» **DIRECTION**: Rewrite the records below as a numbered list with one line per item, skipping blank lines and leaving out the pictures.

--- START OF INPUT FOR THIS TASK ---

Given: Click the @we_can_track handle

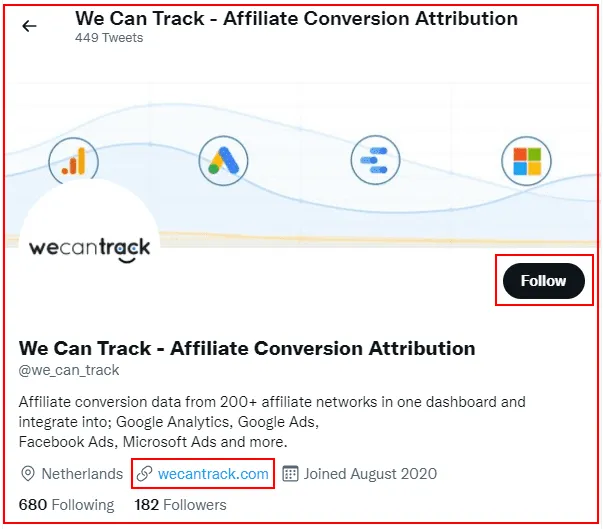Looking at the screenshot, I should point(69,370).
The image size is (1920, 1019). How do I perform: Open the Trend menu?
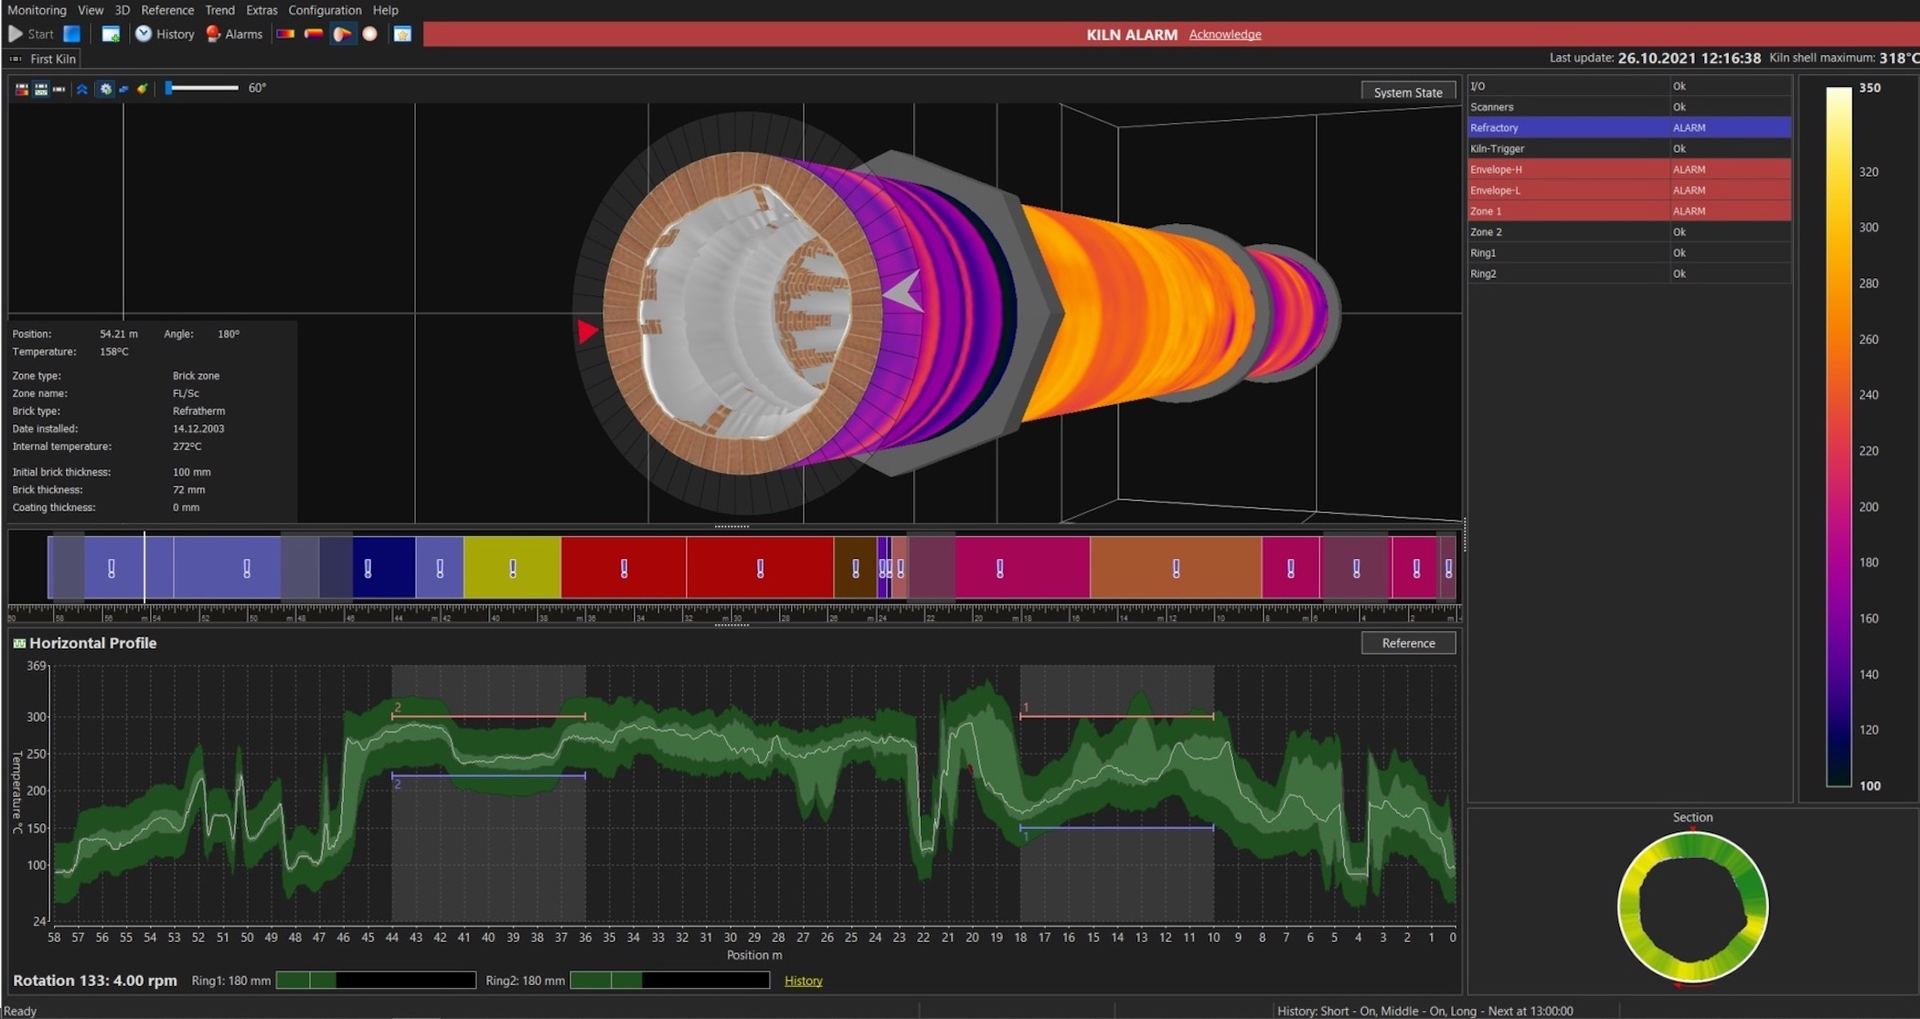[220, 10]
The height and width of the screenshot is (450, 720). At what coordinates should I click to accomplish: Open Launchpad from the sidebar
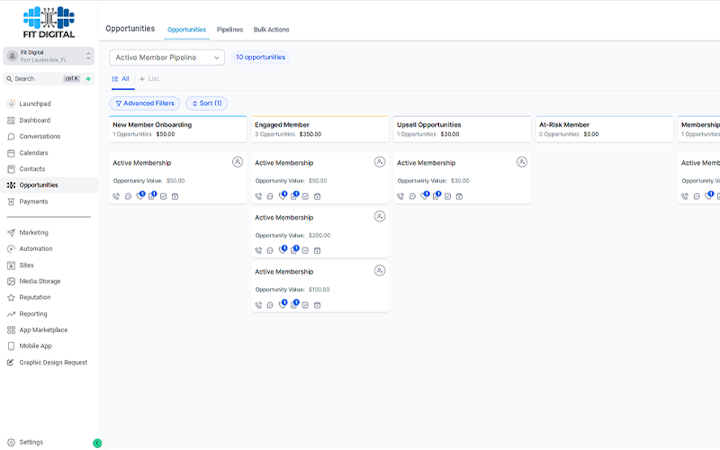[34, 104]
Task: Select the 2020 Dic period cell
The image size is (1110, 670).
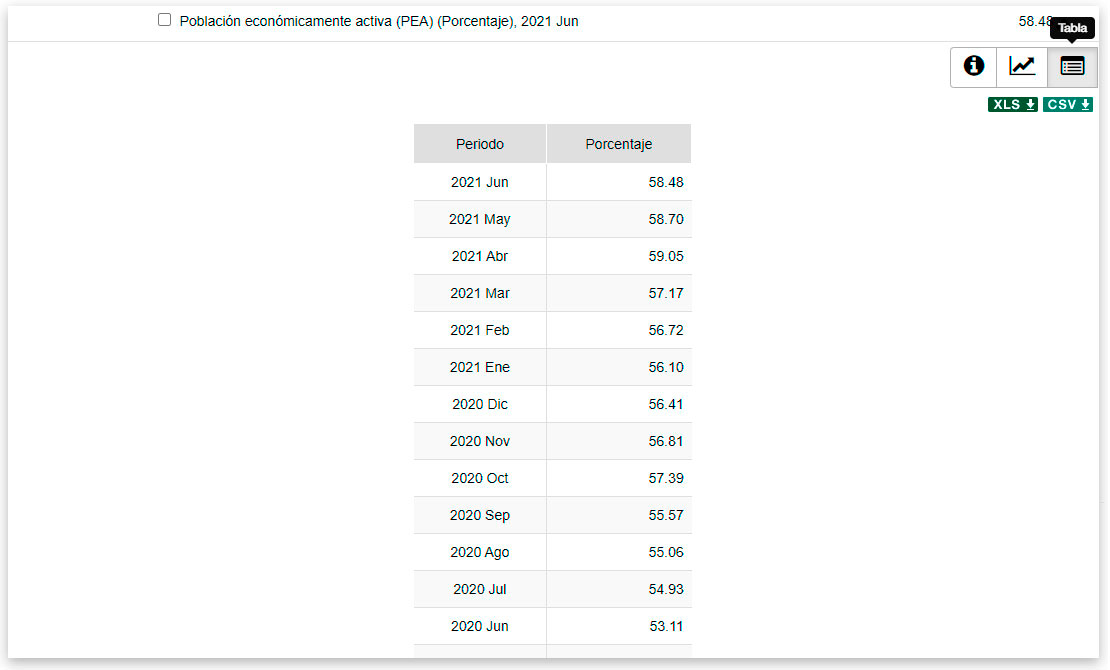Action: [x=480, y=404]
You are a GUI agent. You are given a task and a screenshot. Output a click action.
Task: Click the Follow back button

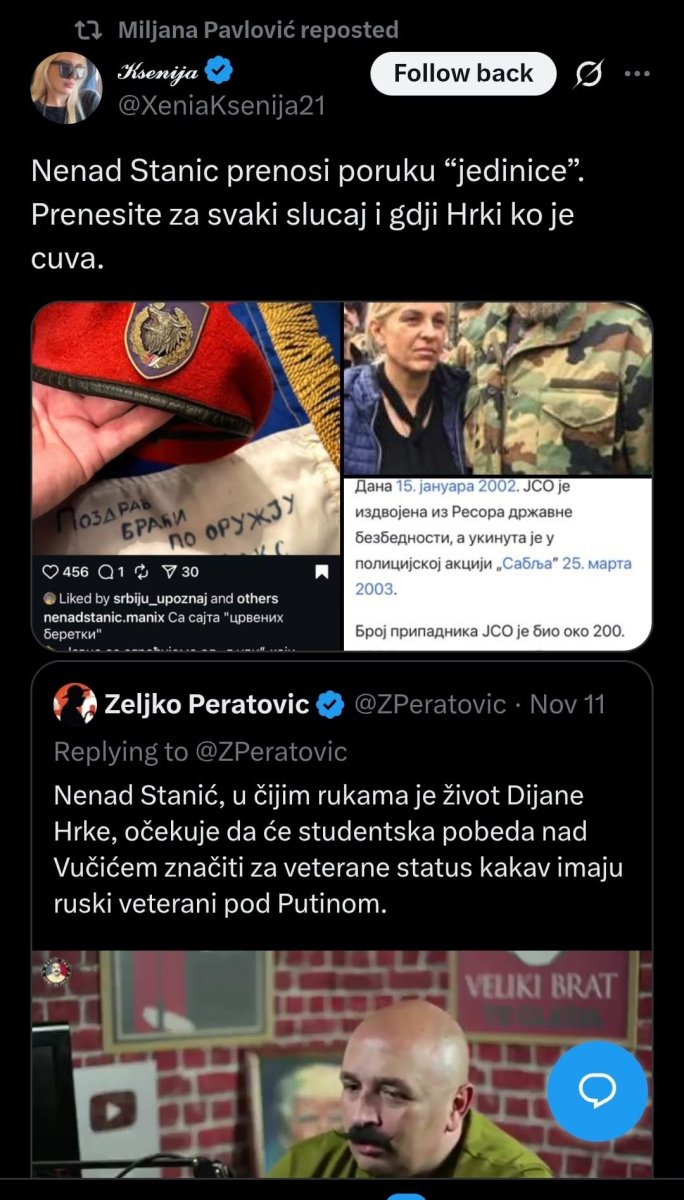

--- END OF INPUT FOR THIS TASK ---

» **SOLUTION TO THE EXERCISE**:
1. Given: Click the @we_can_track handle
2. Looking at the screenshot, I should point(69,370).
3. The image size is (1920, 1019). How do I perform: Open the Trend menu?
4. [220, 10]
5. The height and width of the screenshot is (450, 720). At what coordinates should I click to accomplish: Open Launchpad from the sidebar
6. [34, 104]
7. Task: Select the 2020 Dic period cell
8. The image size is (1110, 670).
9. Action: [x=480, y=404]
10. You are a GUI agent. You are given a task and a screenshot. Output a click action.
11. Task: Click the Follow back button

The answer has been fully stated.